任务要求 =
请把待读文章中从“即将过去的一年,是极为不容易”到“风明月,四方梦想皆如愿以偿!”的部分一字不差地照录下来。

又一年的春节将至。
即将过去的一年,是极为不容易的一年,人类的悲观如此相通:每个人可能都走过艰难至暗的时刻,我们品尝到人类面对困境时的困惑与无助,也见证了人类应对困难时的坚定与勇敢。
辞旧迎新之时,总给人归零和重整的希望。这希望并不虚无,既然如此艰难的一年都可以走过,新的一年困难与迷惑虽然不会少,但至少有个“否极泰来”的期待——以前的人们也一定是这样,用新年驱散阴霾,度过了比我们更为艰难的冬夜。
复旦新学术也在此祝愿我们的读者春节快乐,吉祥如意!万般熙攘化清风明月,四方梦想皆如愿以偿!
今天是立春,新年伊始最重要的节气。

给定材料 =
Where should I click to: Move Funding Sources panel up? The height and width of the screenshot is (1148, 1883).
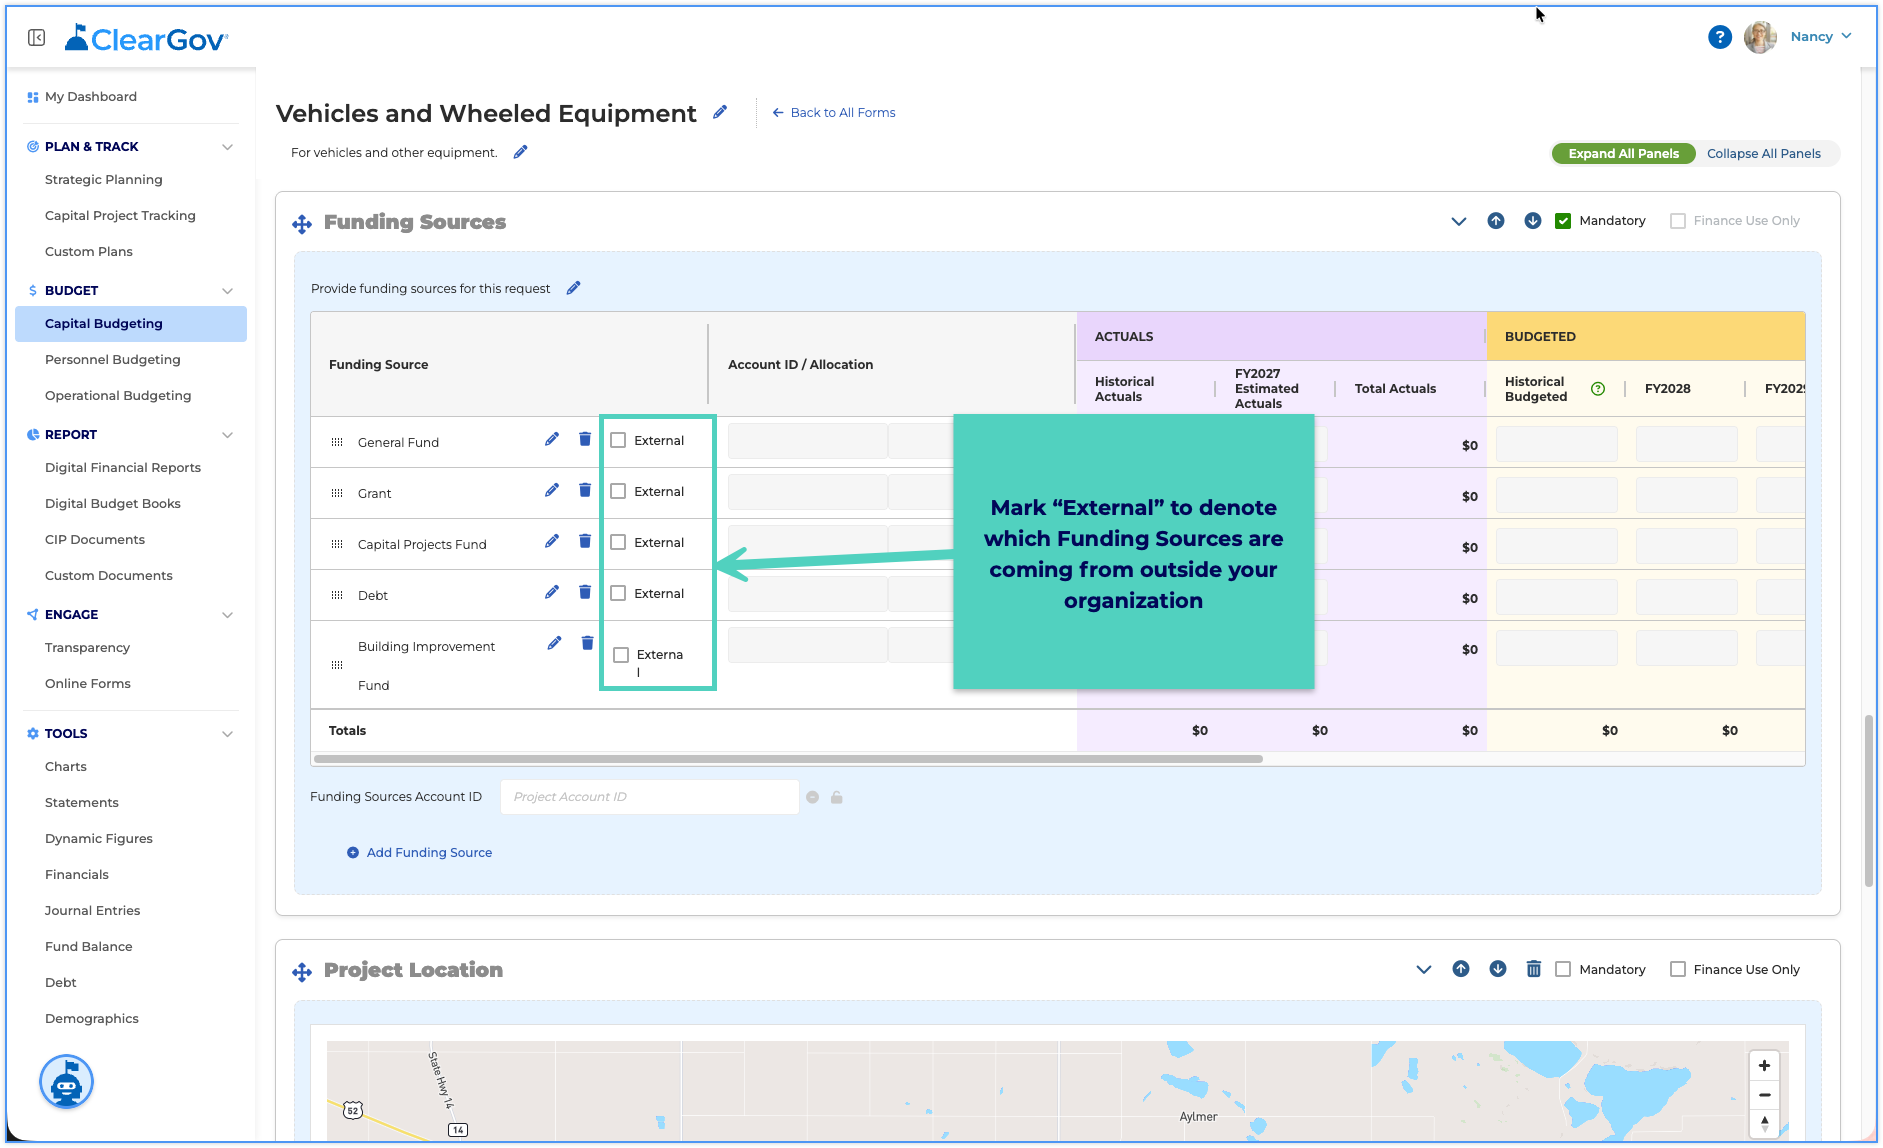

预期输出 =
即将过去的一年,是极为不容易的一年,人类的悲观如此相通:每个人可能都走过艰难至暗的时刻,我们品尝到人类面对困境时的困惑与无助,也见证了人类应对困难时的坚定与勇敢。
辞旧迎新之时,总给人归零和重整的希望。这希望并不虚无,既然如此艰难的一年都可以走过,新的一年困难与迷惑虽然不会少,但至少有个“否极泰来”的期待——以前的人们也一定是这样,用新年驱散阴霾,度过了比我们更为艰难的冬夜。
复旦新学术也在此祝愿我们的读者春节快乐,吉祥如意!万般熙攘化清风明月,四方梦想皆如愿以偿!